YOUR GOAL >> Your task is to restate the data word for word.

Start of GIVEN DATA

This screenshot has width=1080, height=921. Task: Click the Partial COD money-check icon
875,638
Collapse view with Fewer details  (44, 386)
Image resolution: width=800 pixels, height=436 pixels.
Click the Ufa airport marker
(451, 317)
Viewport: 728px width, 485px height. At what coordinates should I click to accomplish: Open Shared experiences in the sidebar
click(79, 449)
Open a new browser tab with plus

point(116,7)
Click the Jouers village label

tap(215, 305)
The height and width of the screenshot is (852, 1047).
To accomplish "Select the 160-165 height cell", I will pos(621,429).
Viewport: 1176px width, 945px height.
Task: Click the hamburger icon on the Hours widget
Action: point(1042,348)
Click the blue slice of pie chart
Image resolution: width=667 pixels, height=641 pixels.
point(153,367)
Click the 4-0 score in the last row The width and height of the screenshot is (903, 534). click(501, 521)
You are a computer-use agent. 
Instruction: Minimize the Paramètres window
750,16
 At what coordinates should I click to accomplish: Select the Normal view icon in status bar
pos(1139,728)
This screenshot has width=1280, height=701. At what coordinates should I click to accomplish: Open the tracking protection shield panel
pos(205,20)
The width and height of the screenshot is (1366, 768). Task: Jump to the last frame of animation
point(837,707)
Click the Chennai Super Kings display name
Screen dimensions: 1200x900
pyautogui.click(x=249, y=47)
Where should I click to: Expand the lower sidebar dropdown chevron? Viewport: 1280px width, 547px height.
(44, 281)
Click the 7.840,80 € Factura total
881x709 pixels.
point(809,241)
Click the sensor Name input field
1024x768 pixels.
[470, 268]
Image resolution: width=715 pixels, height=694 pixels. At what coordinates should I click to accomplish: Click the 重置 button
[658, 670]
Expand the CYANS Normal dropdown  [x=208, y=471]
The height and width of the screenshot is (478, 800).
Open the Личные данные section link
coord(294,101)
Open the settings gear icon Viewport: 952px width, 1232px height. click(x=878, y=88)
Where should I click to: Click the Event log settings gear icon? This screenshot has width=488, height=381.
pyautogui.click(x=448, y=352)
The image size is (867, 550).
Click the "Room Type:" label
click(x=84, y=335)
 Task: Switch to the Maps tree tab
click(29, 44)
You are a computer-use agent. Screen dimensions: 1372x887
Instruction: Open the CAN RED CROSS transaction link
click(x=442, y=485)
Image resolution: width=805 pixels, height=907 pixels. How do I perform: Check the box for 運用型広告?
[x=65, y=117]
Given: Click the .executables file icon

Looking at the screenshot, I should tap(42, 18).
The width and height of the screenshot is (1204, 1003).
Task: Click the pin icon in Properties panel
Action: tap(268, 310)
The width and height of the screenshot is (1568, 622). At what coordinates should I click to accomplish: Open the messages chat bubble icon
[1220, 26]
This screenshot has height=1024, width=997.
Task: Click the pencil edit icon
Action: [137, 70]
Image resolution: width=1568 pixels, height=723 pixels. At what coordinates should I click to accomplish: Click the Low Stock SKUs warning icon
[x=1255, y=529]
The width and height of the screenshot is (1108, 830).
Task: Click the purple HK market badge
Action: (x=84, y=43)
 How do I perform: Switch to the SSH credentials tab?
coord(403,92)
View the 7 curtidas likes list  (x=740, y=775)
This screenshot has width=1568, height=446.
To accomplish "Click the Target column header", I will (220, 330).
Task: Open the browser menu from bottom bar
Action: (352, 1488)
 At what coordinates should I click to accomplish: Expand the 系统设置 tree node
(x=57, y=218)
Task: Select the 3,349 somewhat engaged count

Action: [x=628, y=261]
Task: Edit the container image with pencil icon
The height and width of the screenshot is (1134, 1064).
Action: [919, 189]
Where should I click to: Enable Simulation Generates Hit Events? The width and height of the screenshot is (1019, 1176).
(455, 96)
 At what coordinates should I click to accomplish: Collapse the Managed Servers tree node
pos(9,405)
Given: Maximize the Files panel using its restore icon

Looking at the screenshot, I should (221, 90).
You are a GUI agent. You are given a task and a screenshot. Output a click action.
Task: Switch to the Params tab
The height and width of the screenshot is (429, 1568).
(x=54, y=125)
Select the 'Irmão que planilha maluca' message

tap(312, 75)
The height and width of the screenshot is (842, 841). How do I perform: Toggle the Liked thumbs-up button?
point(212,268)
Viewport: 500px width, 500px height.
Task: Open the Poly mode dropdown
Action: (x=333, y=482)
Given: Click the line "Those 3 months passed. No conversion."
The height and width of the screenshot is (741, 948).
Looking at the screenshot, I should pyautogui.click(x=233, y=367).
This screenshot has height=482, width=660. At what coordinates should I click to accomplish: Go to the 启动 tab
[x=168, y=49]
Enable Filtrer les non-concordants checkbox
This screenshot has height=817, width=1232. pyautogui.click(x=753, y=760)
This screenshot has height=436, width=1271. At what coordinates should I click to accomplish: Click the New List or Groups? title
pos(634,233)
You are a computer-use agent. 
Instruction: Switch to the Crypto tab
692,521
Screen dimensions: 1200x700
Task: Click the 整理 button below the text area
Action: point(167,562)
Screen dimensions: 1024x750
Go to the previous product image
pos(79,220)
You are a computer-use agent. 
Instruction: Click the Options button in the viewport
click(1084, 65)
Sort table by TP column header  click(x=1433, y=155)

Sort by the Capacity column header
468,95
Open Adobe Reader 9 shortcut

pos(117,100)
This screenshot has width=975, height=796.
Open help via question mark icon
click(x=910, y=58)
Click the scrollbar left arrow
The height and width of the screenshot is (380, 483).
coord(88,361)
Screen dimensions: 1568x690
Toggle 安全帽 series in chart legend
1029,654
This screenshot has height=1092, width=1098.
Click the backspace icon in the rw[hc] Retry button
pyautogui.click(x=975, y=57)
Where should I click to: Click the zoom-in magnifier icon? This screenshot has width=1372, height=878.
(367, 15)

End of GIVEN DATA

RESPONSE >>
This screenshot has width=1080, height=921. Task: Click the Partial COD money-check icon
875,638
Collapse view with Fewer details  (44, 386)
Image resolution: width=800 pixels, height=436 pixels.
Click the Ufa airport marker
(451, 317)
Viewport: 728px width, 485px height. At what coordinates should I click to accomplish: Open Shared experiences in the sidebar
click(79, 449)
Open a new browser tab with plus

point(116,7)
Click the Jouers village label

tap(215, 305)
The height and width of the screenshot is (852, 1047).
To accomplish "Select the 160-165 height cell", I will pos(621,429).
Viewport: 1176px width, 945px height.
Task: Click the hamburger icon on the Hours widget
Action: point(1042,348)
Click the blue slice of pie chart
Image resolution: width=667 pixels, height=641 pixels.
point(153,367)
Click the 4-0 score in the last row The width and height of the screenshot is (903, 534). click(501, 521)
You are a computer-use agent. 
Instruction: Minimize the Paramètres window
750,16
 At what coordinates should I click to accomplish: Select the Normal view icon in status bar
pos(1139,728)
This screenshot has width=1280, height=701. At what coordinates should I click to accomplish: Open the tracking protection shield panel
pos(205,20)
The width and height of the screenshot is (1366, 768). Task: Jump to the last frame of animation
point(837,707)
Click the Chennai Super Kings display name
Screen dimensions: 1200x900
pyautogui.click(x=249, y=47)
Where should I click to: Expand the lower sidebar dropdown chevron? Viewport: 1280px width, 547px height.
(44, 281)
Click the 7.840,80 € Factura total
881x709 pixels.
point(809,241)
Click the sensor Name input field
1024x768 pixels.
[470, 268]
Image resolution: width=715 pixels, height=694 pixels. At what coordinates should I click to accomplish: Click the 重置 button
[658, 670]
Expand the CYANS Normal dropdown  [x=208, y=471]
The height and width of the screenshot is (478, 800).
Open the Личные данные section link
coord(294,101)
Open the settings gear icon Viewport: 952px width, 1232px height. click(x=878, y=88)
Where should I click to: Click the Event log settings gear icon? This screenshot has width=488, height=381.
pyautogui.click(x=448, y=352)
The image size is (867, 550).
Click the "Room Type:" label
click(x=84, y=335)
 Task: Switch to the Maps tree tab
click(29, 44)
You are a computer-use agent. Screen dimensions: 1372x887
Instruction: Open the CAN RED CROSS transaction link
click(x=442, y=485)
Image resolution: width=805 pixels, height=907 pixels. How do I perform: Check the box for 運用型広告?
[x=65, y=117]
Given: Click the .executables file icon

Looking at the screenshot, I should tap(42, 18).
The width and height of the screenshot is (1204, 1003).
Task: Click the pin icon in Properties panel
Action: tap(268, 310)
The width and height of the screenshot is (1568, 622). At what coordinates should I click to accomplish: Open the messages chat bubble icon
[1220, 26]
This screenshot has height=1024, width=997.
Task: Click the pencil edit icon
Action: [137, 70]
Image resolution: width=1568 pixels, height=723 pixels. At what coordinates should I click to accomplish: Click the Low Stock SKUs warning icon
[x=1255, y=529]
The width and height of the screenshot is (1108, 830).
Task: Click the purple HK market badge
Action: (x=84, y=43)
 How do I perform: Switch to the SSH credentials tab?
coord(403,92)
View the 7 curtidas likes list  (x=740, y=775)
This screenshot has width=1568, height=446.
To accomplish "Click the Target column header", I will (220, 330).
Task: Open the browser menu from bottom bar
Action: (352, 1488)
 At what coordinates should I click to accomplish: Expand the 系统设置 tree node
(x=57, y=218)
Task: Select the 3,349 somewhat engaged count

Action: [x=628, y=261]
Task: Edit the container image with pencil icon
The height and width of the screenshot is (1134, 1064).
Action: [919, 189]
Where should I click to: Enable Simulation Generates Hit Events? The width and height of the screenshot is (1019, 1176).
(455, 96)
 At what coordinates should I click to accomplish: Collapse the Managed Servers tree node
pos(9,405)
Given: Maximize the Files panel using its restore icon

Looking at the screenshot, I should (221, 90).
You are a GUI agent. You are given a task and a screenshot. Output a click action.
Task: Switch to the Params tab
The height and width of the screenshot is (429, 1568).
(x=54, y=125)
Select the 'Irmão que planilha maluca' message

tap(312, 75)
The height and width of the screenshot is (842, 841). How do I perform: Toggle the Liked thumbs-up button?
point(212,268)
Viewport: 500px width, 500px height.
Task: Open the Poly mode dropdown
Action: (x=333, y=482)
Given: Click the line "Those 3 months passed. No conversion."
The height and width of the screenshot is (741, 948).
Looking at the screenshot, I should pyautogui.click(x=233, y=367).
This screenshot has height=482, width=660. At what coordinates should I click to accomplish: Go to the 启动 tab
[x=168, y=49]
Enable Filtrer les non-concordants checkbox
This screenshot has height=817, width=1232. pyautogui.click(x=753, y=760)
This screenshot has height=436, width=1271. At what coordinates should I click to accomplish: Click the New List or Groups? title
pos(634,233)
You are a computer-use agent. 
Instruction: Switch to the Crypto tab
692,521
Screen dimensions: 1200x700
Task: Click the 整理 button below the text area
Action: point(167,562)
Screen dimensions: 1024x750
Go to the previous product image
pos(79,220)
You are a computer-use agent. 
Instruction: Click the Options button in the viewport
click(1084, 65)
Sort table by TP column header  click(x=1433, y=155)

Sort by the Capacity column header
468,95
Open Adobe Reader 9 shortcut

pos(117,100)
This screenshot has width=975, height=796.
Open help via question mark icon
click(x=910, y=58)
Click the scrollbar left arrow
The height and width of the screenshot is (380, 483).
coord(88,361)
Screen dimensions: 1568x690
Toggle 安全帽 series in chart legend
1029,654
This screenshot has height=1092, width=1098.
Click the backspace icon in the rw[hc] Retry button
pyautogui.click(x=975, y=57)
Where should I click to: Click the zoom-in magnifier icon? This screenshot has width=1372, height=878.
(367, 15)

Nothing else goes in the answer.